Sylvie Lainé, avec Au pied du manguier, et Jeanne-A. Debats, avec Le monde d'Aubin, nous dépeignent des mondes futurs très différents, mais vus dans les deux cas sous l'angle des rapports entre les sexes, et de la façon dont être une femme conditionne les avenirs possibles. Aucun de ces futurs n'est désirable, inutile de le dire : ce sont les femmes qui font les enfants, que la grossesse soit vécue comme une condamnation (Debats) ou comme un état désiré alors même que la raison commanderait d'adapter le nombre d'humain.e.s à des ressources de plus en plus limitées, ce qui frustre celles qui veulent être mères (Lainé).

Les textes d'Estelle Faye, avec Conte de la pluie qui n'est pas venue, Catherine Dufour, dans La chute de la Défense, et Pierre Bordage, avec Sanctuaires, abordent tous, chacun à sa façon, la question des enclaves, du "dedans" et du "dehors". Les tensions inégalitaires entre les riches qui soit créent leur petit éden privé et protégé (Faye, surtout, mais aussi Bordage) soit continuent de polluer à tout-va dans leur bunker climatisé (Dufour), et le plus grand nombre qui subit de plein fouet le dérèglement climatique sont bien exposés dans ces textes, sans aucun manichéisme.

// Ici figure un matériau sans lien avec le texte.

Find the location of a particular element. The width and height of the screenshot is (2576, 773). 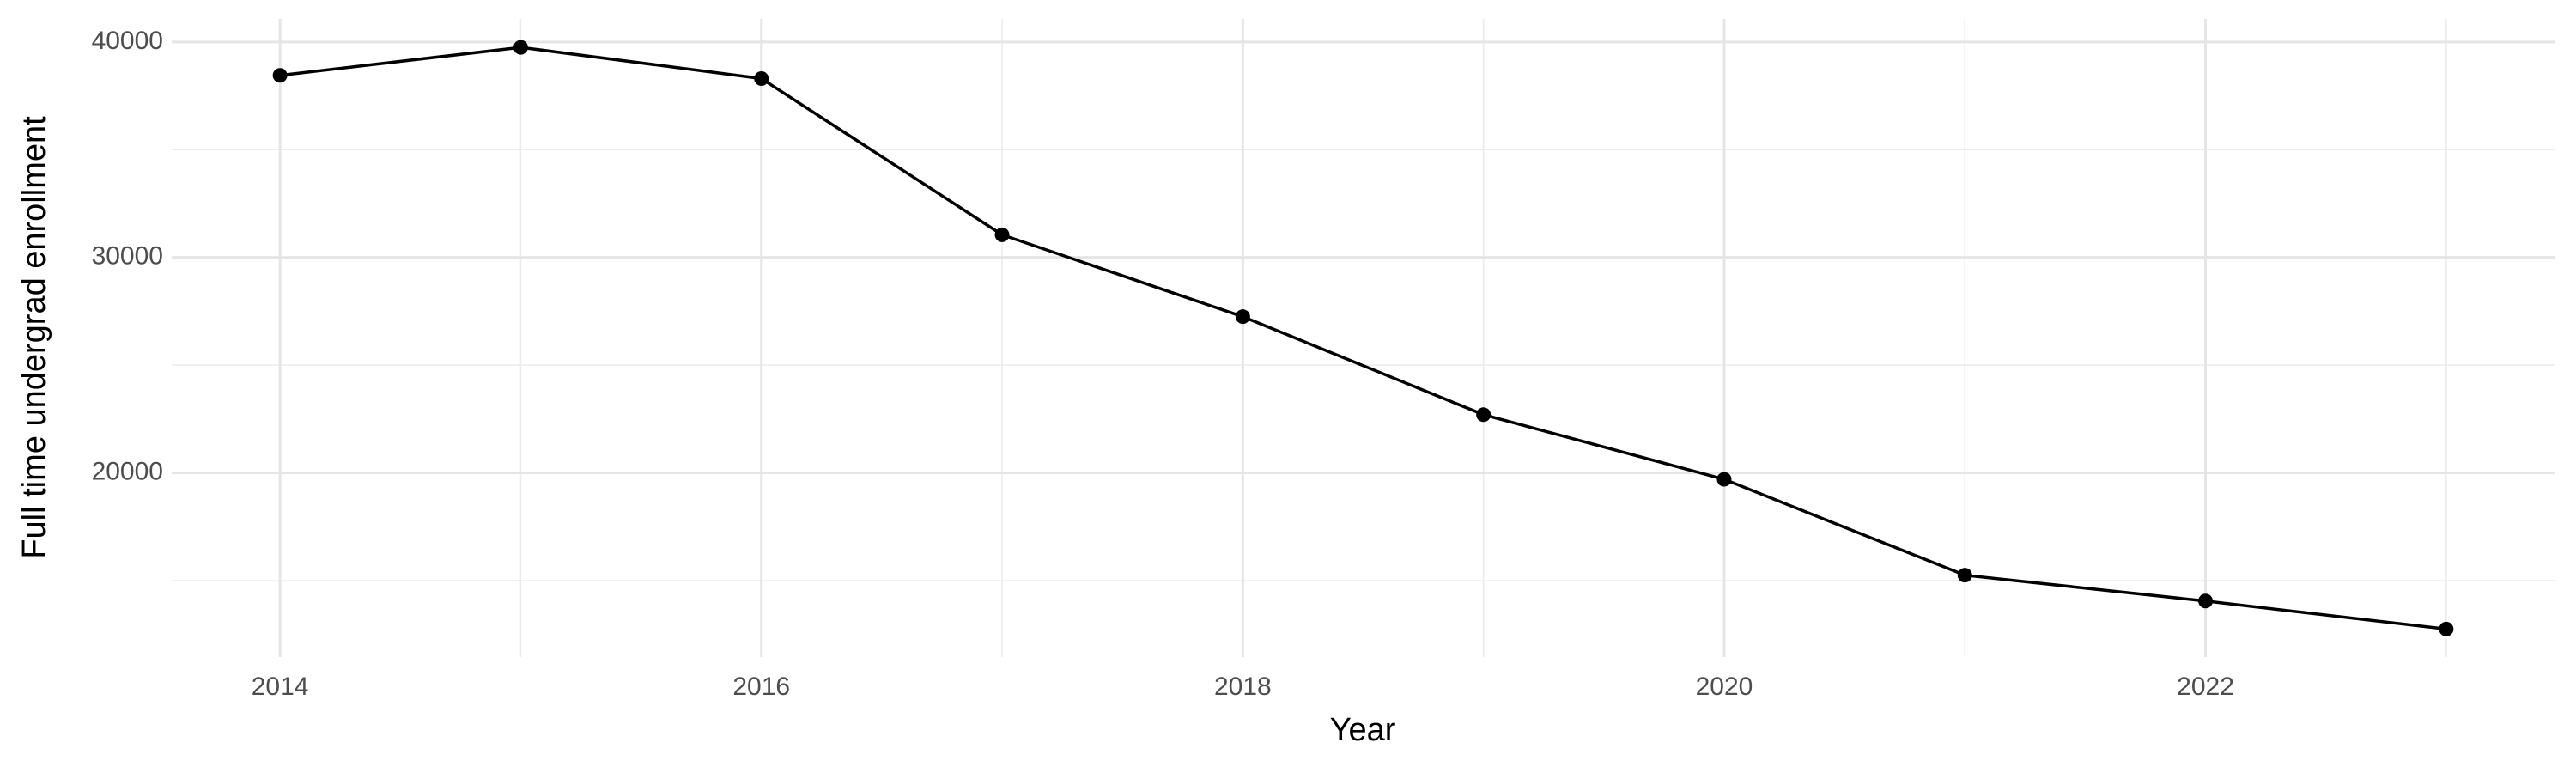

x-tick-label: 2022 is located at coordinates (2206, 687).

Même dans Conte de la pluie qui n'est pas venue, l'autrice laisse décider le/la lecteur/lectrice de ce que fera le personnage principal : tuer ou non l'oligarque qui prive d'eau, et de terres cultivables, les nombreuses populations en aval, au risque que celles-ci, une fois qu'elles auront épuisé ce terrain protégé jusque-là, périssent de toute façon. Parfois, il est si tard que toutes les solutions sont mauvaises.

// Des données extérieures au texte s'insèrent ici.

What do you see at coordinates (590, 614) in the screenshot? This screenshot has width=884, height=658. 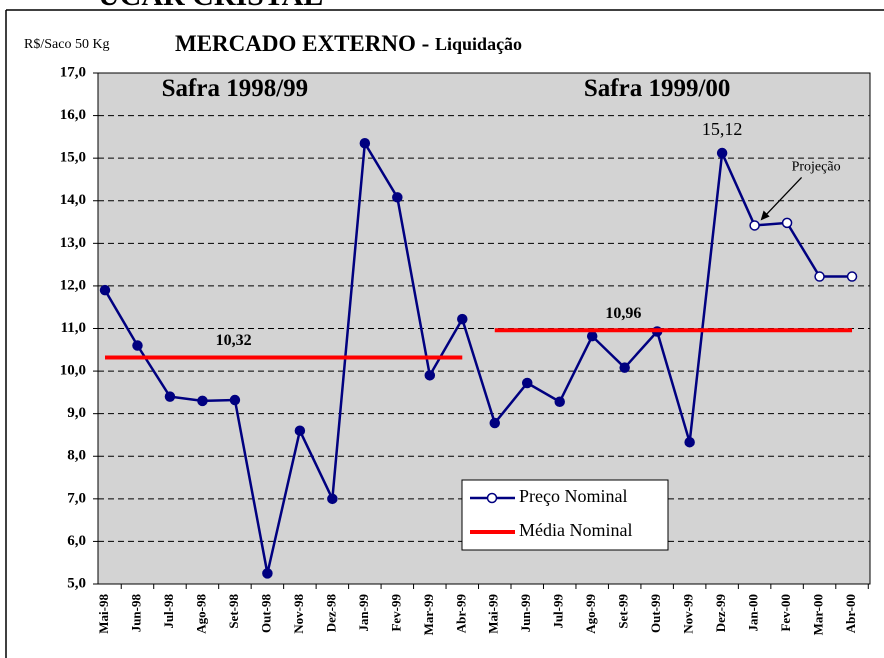 I see `x-tick-label: Ago-99` at bounding box center [590, 614].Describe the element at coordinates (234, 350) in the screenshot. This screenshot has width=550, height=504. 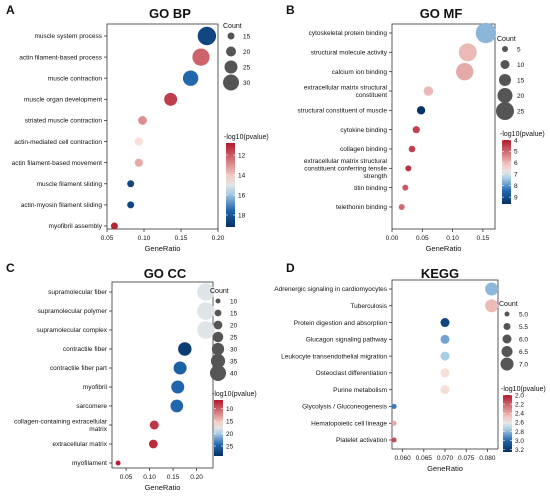
I see `size-legend-label: 30` at that location.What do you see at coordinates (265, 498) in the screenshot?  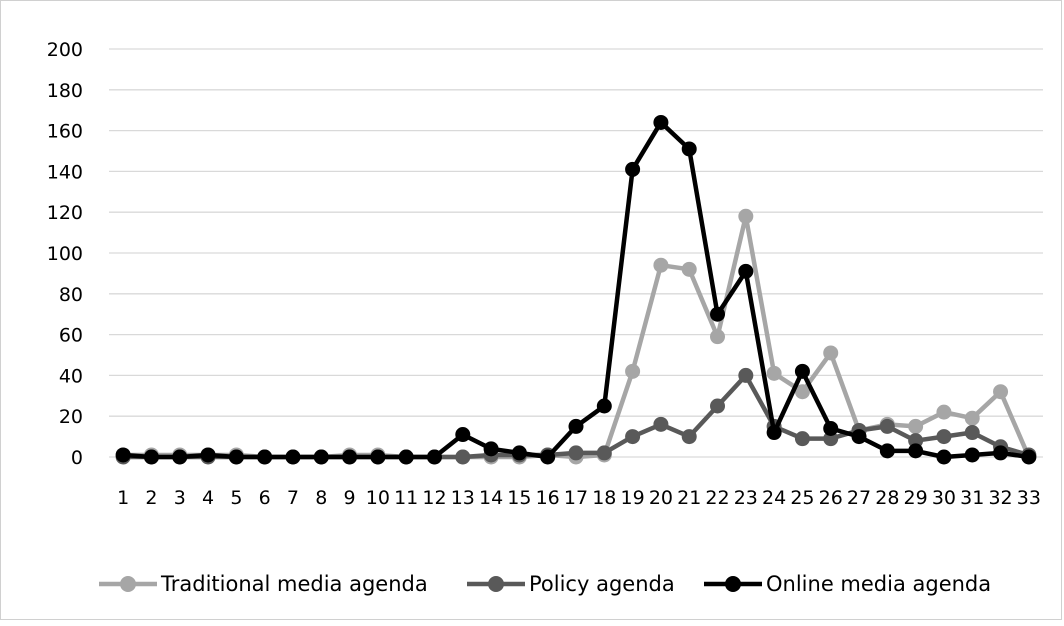 I see `x-tick-label: 6` at bounding box center [265, 498].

C'est peut-être là, à mon avis, l'un des intérêts majeurs de ce travail : donner une voix aux opposant.e.s, montrer qu'il n'existe pas de solution parfaite et qui contente tout le monde. Même si les textes, qu'ils soient de vulgarisation scientifique, ou de fiction, sont inégaux, même s'il y a quelques erreurs typographiques (lettres, voire mots, manquants) agaçantes, ce n'en reste pas moins une initiative digne de tous les éloges. C'est à chacun d'entre nous, citoyen.ne.s, habitant.e.s d'une petite planète fragile, de nous renseigner, de nous approprier des histoires, et de manifester clairement notre volonté quant à ce que nous souhaitons voir advenir. C'est urgent. Lisez ce livre, faites-le lire. Maintenant.